To save a life, know how to identify stroke — and act fast
The unexpected death of "Beverly Hills 90210" and "Riverdale" actor Luke Perry of a massive stroke this week at age 52, is a reminder that every year 795,000 Americans suffer from a stroke and 130,000 of them die.
Dr. Roger Cheng, NeuroIntensivist and stroke expert at Robert Wood Johnson University Hospital, an RWJBarnabas Health facility, says stroke is the fifth leading cause of death and one of the leading causes of permanent disability.
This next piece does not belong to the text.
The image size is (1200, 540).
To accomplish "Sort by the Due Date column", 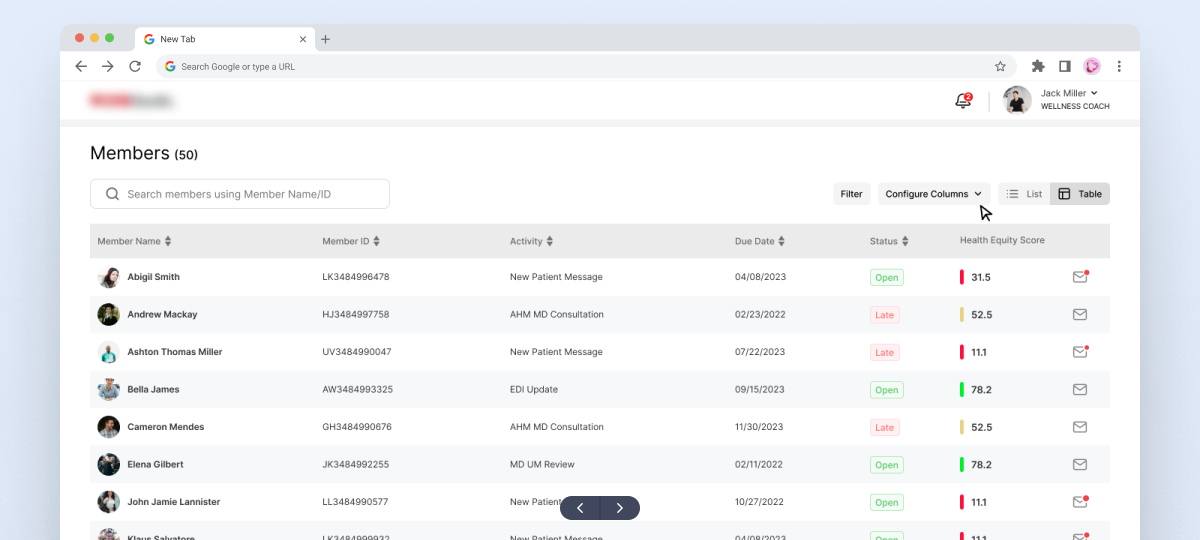I will pyautogui.click(x=760, y=241).
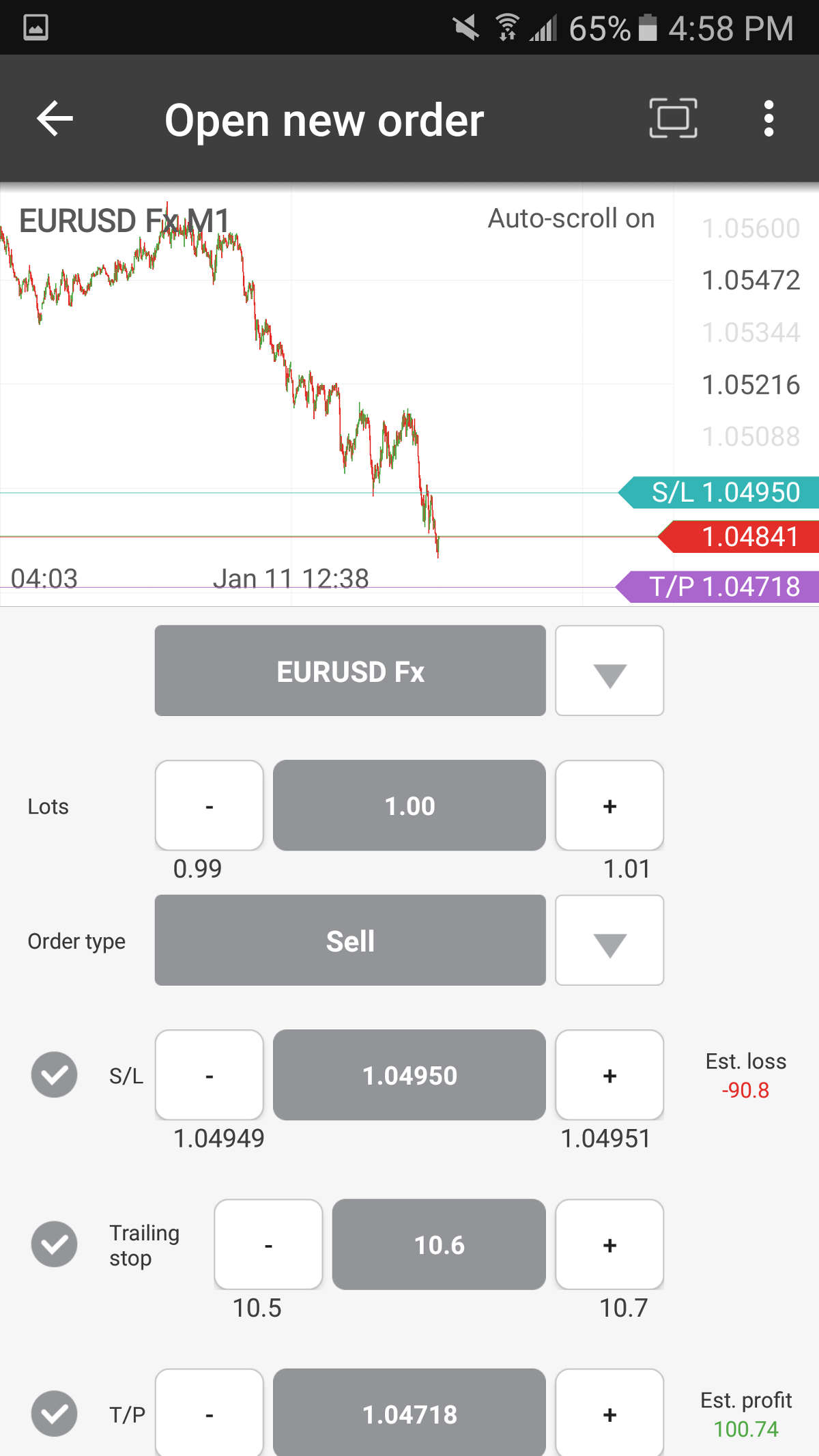This screenshot has height=1456, width=819.
Task: Select the purple T/P 1.04718 chart marker
Action: point(720,587)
Cheng is also an assistant professor of neurology at Rutgers Robert Wood Johnson Medical School.
Most of the treatments for stroke are time sensitive, said Cheng, so prevention and early treatment are what's necessary.
Cheng said the best way to identify symptoms of a stroke is by using the acronym, BE FAST.
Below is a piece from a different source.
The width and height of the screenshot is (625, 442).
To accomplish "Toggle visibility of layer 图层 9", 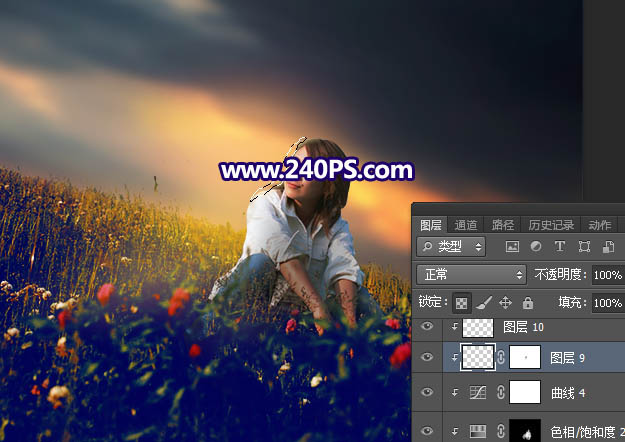I will 428,357.
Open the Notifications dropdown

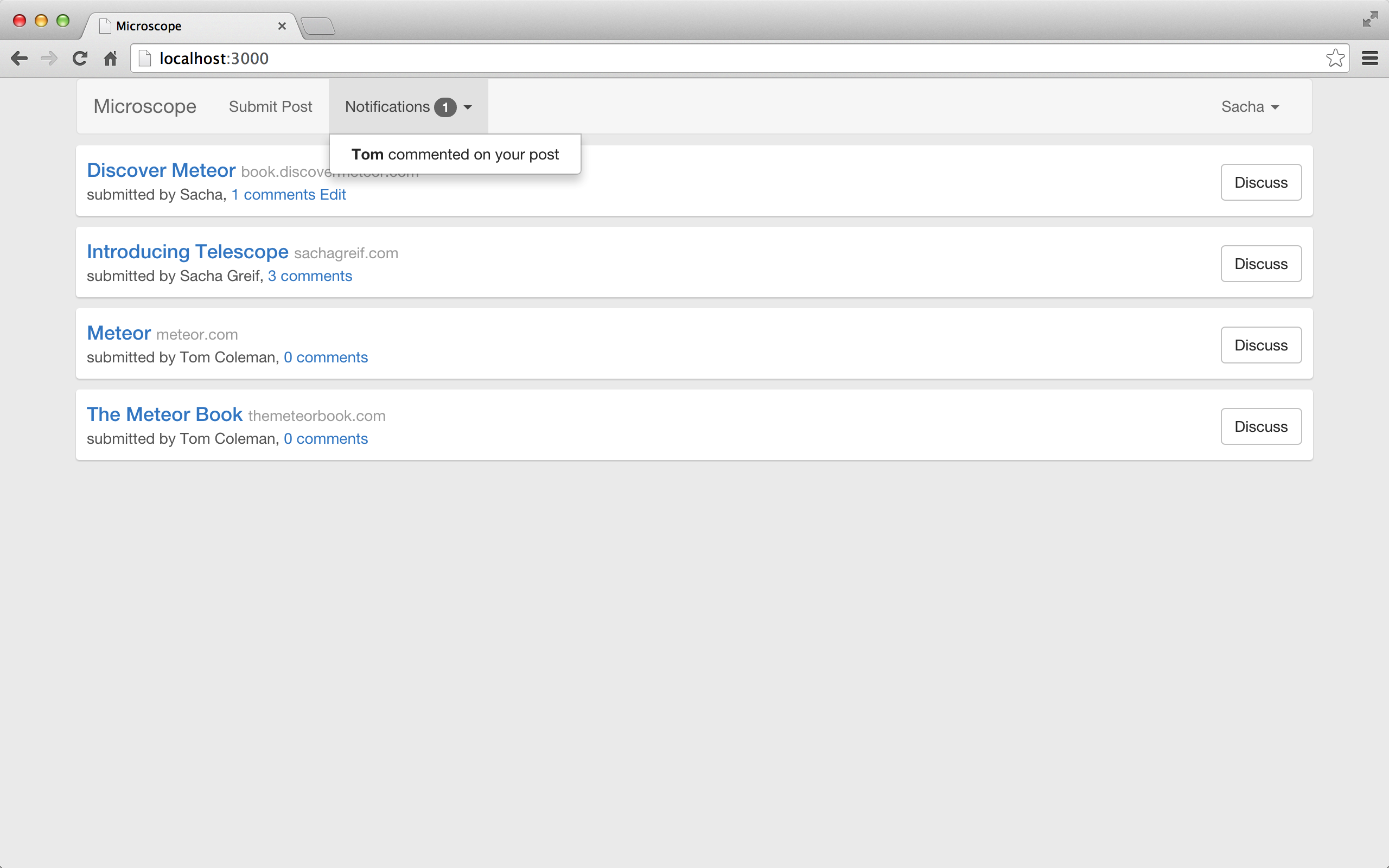(x=387, y=106)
B stands for sudden loss of balance.
E stands for eyes so if somebody suddenly has double vision or blindness in one eye, that can be a symptom.
F stands for face, particularly a facial droop when someone smiles or asymmetry in the face, meaning one side is not even with the other.
A stands for arm, meaning single-sided weakness in either an arm or a leg.
S stands for speech. All of a sudden if someone's speech is slurred or not making sense, that could be a sign of a stroke.
T stands for time. Cheng says treatment for stroke is time-sensitive. There are treatments for different kinds of strokes that can reverse or even stop a stroke within the first three hours of having a stroke. But as time gets longer, the possibility of permanent injury increases.
There are two types of stroke. One is an ischemic stroke, which is caused by a blood clot in a blood vessel. The second is a hemorrhagic stroke, which is caused by bleeding in the brain.
There is medication for an ischemic stroke that can break up the blood clot or there are procedures where doctors can enter blood vessel and remove the clot. With hemorrhagic strokes, Cheng said time is of the essence. Procedures need to be done to slow or stop the causes of bleeding before it gets so serious that nothing can be done.
Sometimes, strokes happen all of a sudden, with no warning. While stroke primarily occurs in older people, Cheng said 35 percent of people under age 60 have strokes. Younger people tend to have more serious strokes, and not as often recognized.
There are ways, however, to lower one's risk of having a stroke. The No. 1 way is to control one's blood pressure. Don't smoke, exercise and maintain a good, healthy diet all help, he added.
Cheng said doctors are getting better at finding some of the causes of stroke and understanding the baseline risk factors. Being able to detect them better and put people on the proper treatment to prevent stroke has improved.
Often, symptoms occur that may not be completely disabling, but the worst thing a person can do is sit on them and wait to get help, thinking the symptoms might go away, said Cheng.